_Set exercise_. Rewrite only the items from the line containing "This screenshot has" through the line containing "click(x=775, y=163)", replacing "chevron" with "arrow" and changing nothing else. Leave the pictures out of your answer.

_Dataset extract_.

/---

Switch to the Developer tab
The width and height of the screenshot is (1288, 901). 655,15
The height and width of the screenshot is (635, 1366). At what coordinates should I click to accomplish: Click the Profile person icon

\---
/---

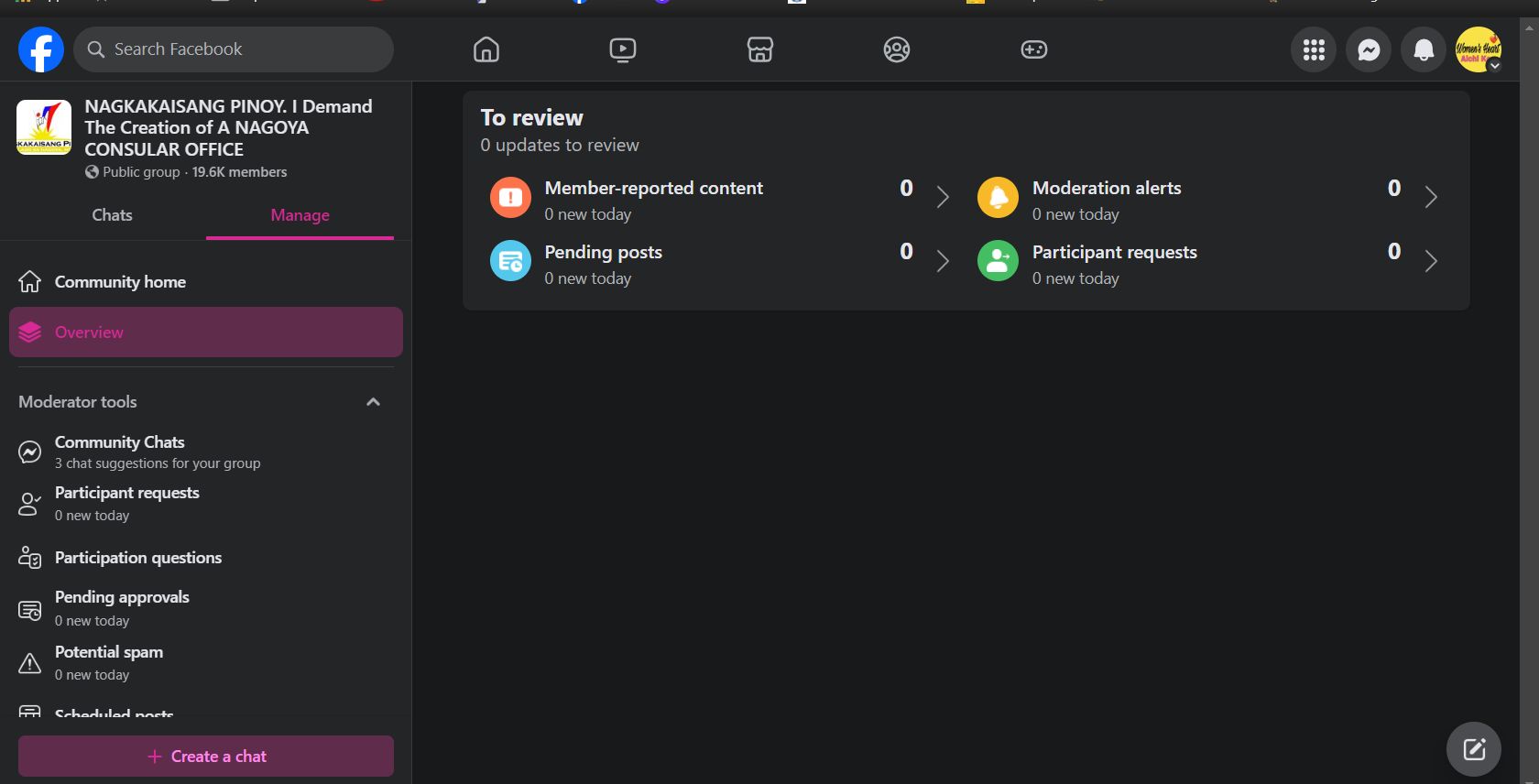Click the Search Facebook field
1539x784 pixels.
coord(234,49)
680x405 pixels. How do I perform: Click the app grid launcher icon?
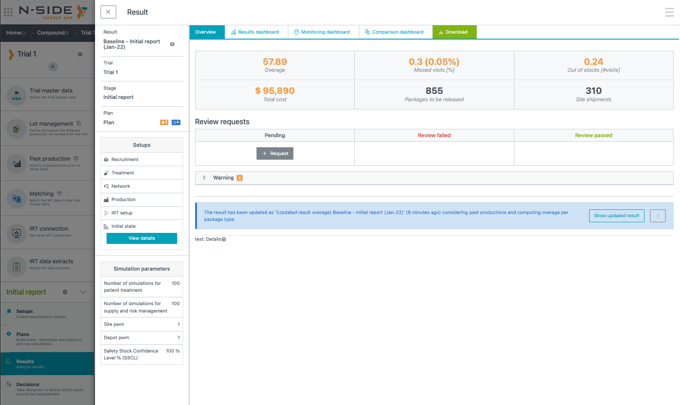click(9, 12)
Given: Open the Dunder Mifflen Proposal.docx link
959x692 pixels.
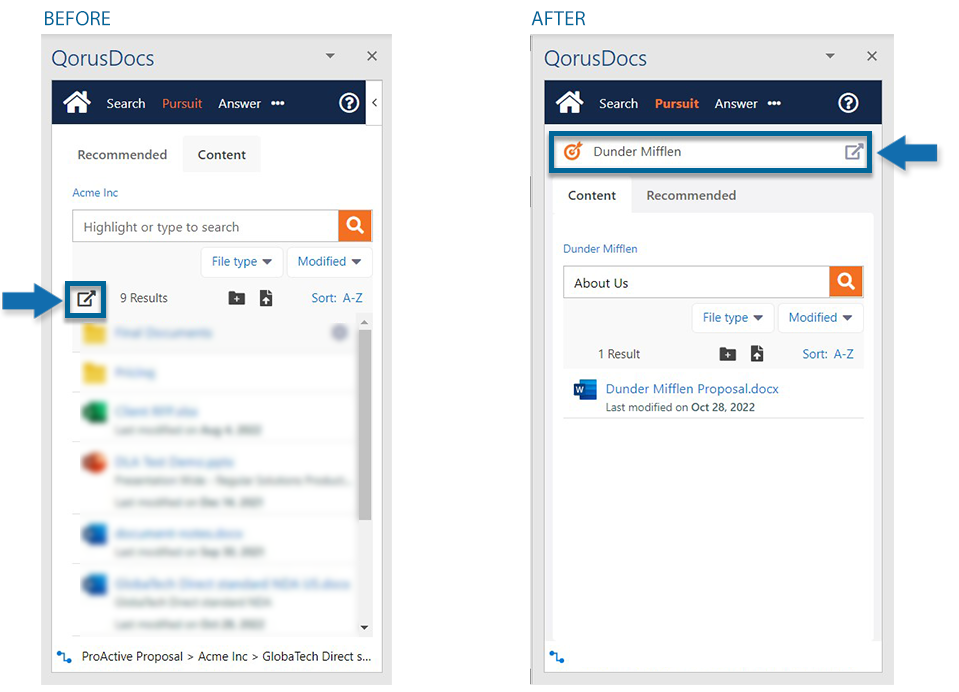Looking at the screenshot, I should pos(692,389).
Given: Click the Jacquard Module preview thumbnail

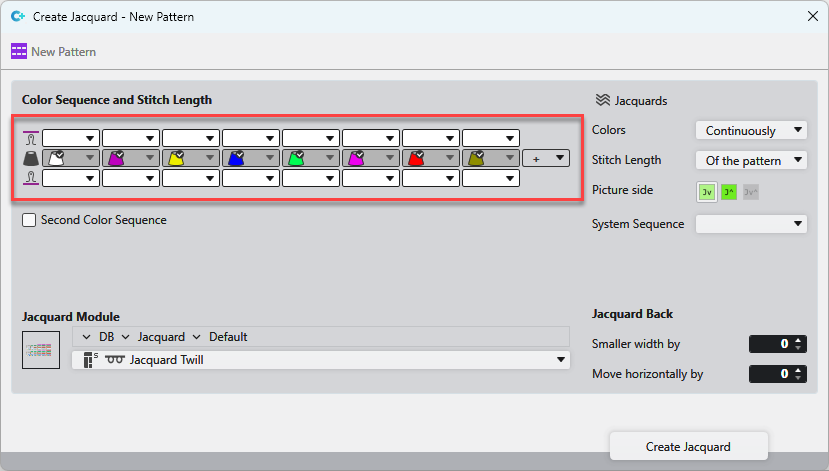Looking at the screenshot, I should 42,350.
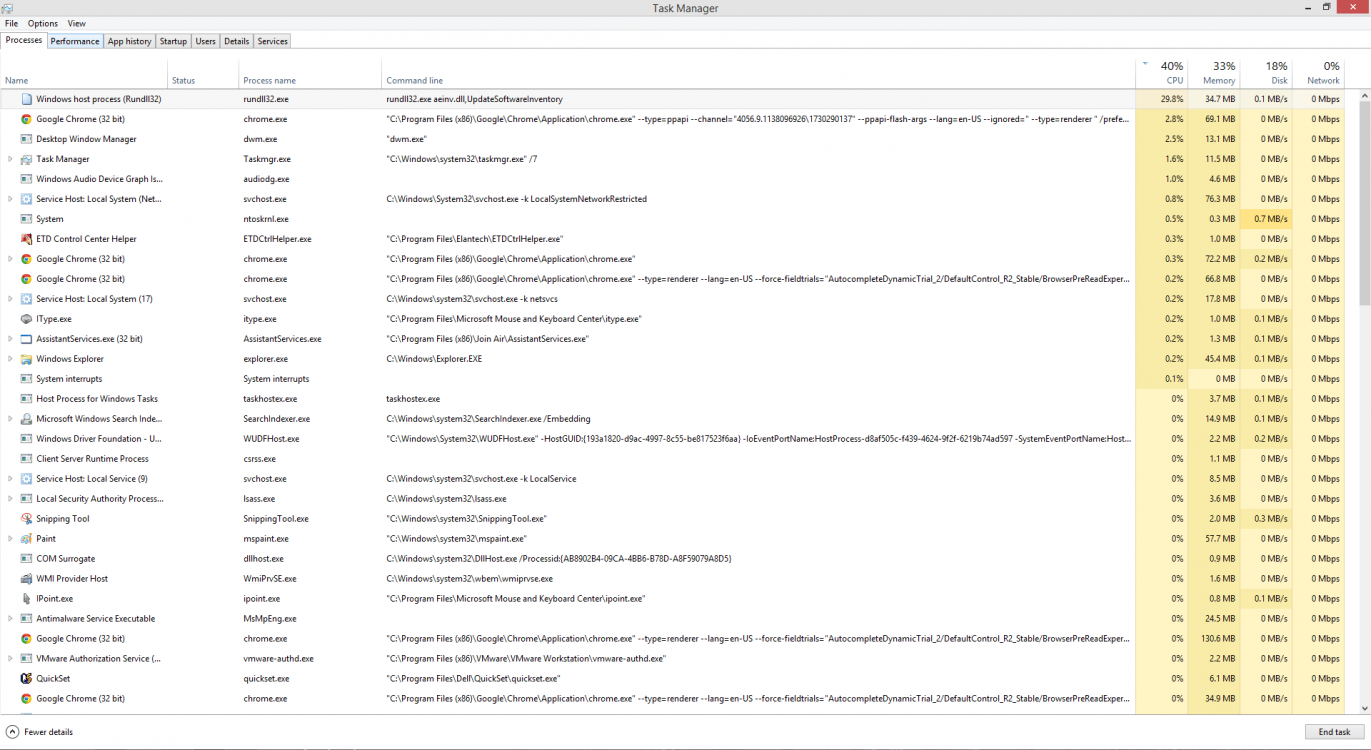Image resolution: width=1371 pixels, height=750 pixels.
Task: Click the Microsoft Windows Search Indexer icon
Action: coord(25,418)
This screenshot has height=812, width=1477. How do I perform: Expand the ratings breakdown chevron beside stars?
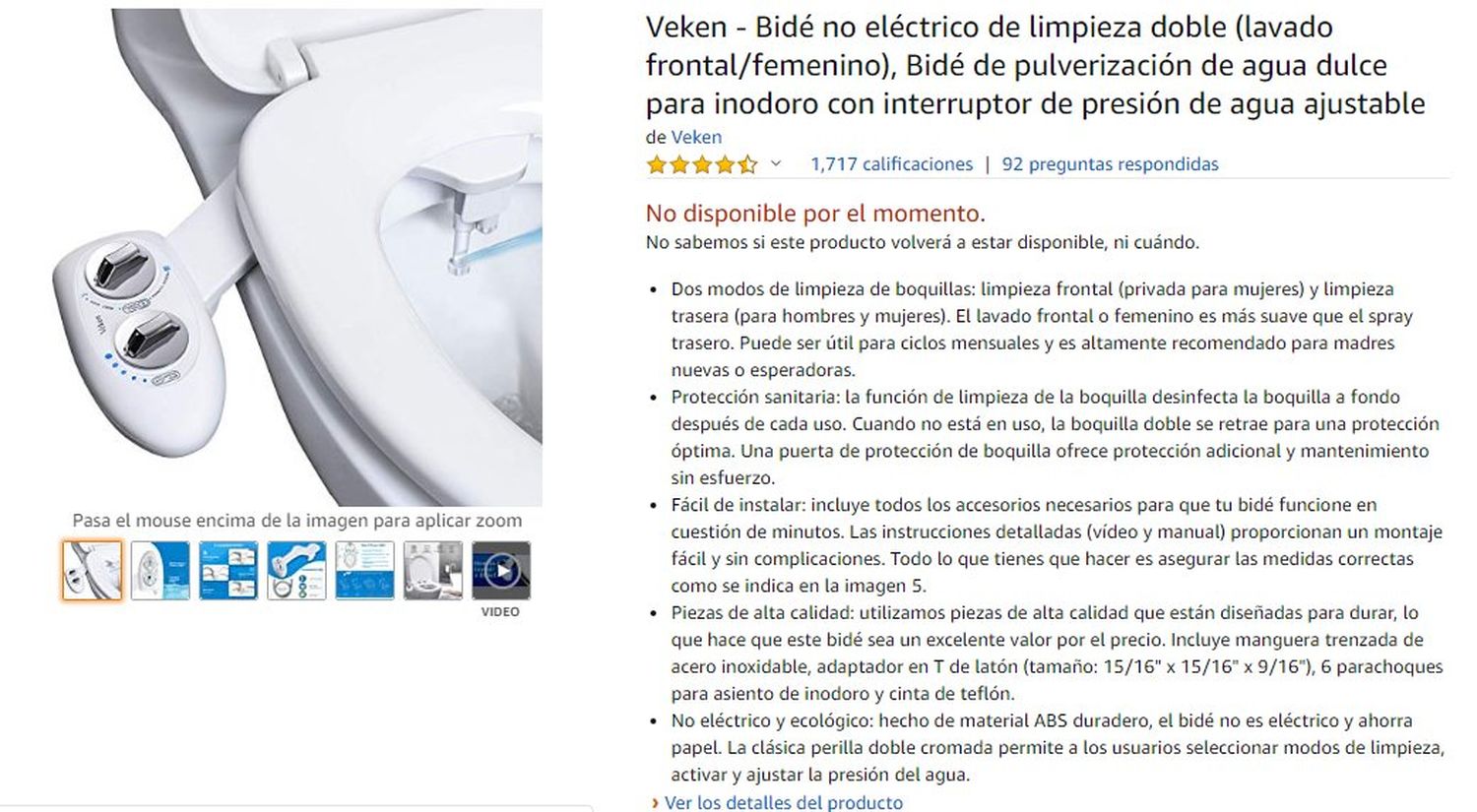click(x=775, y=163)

\---
/---

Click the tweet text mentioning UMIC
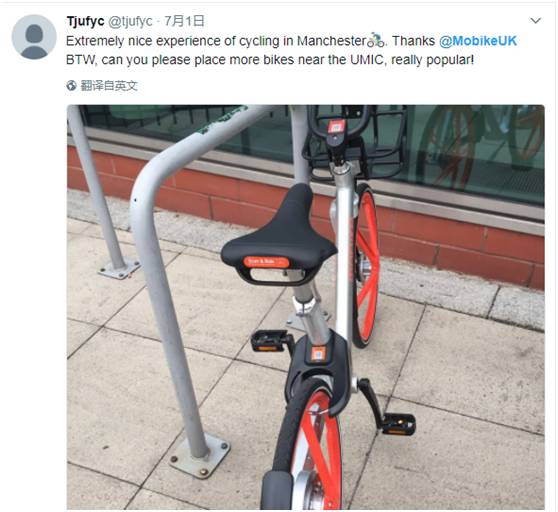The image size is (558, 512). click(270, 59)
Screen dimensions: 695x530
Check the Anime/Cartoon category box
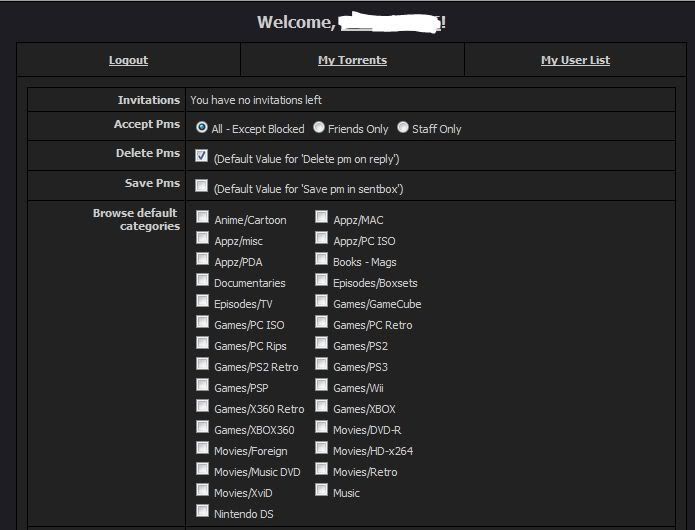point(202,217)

\---

_Solved exercise_.
This screenshot has height=812, width=1477. How do I perform: Expand the ratings breakdown arrow beside stars?
click(x=775, y=163)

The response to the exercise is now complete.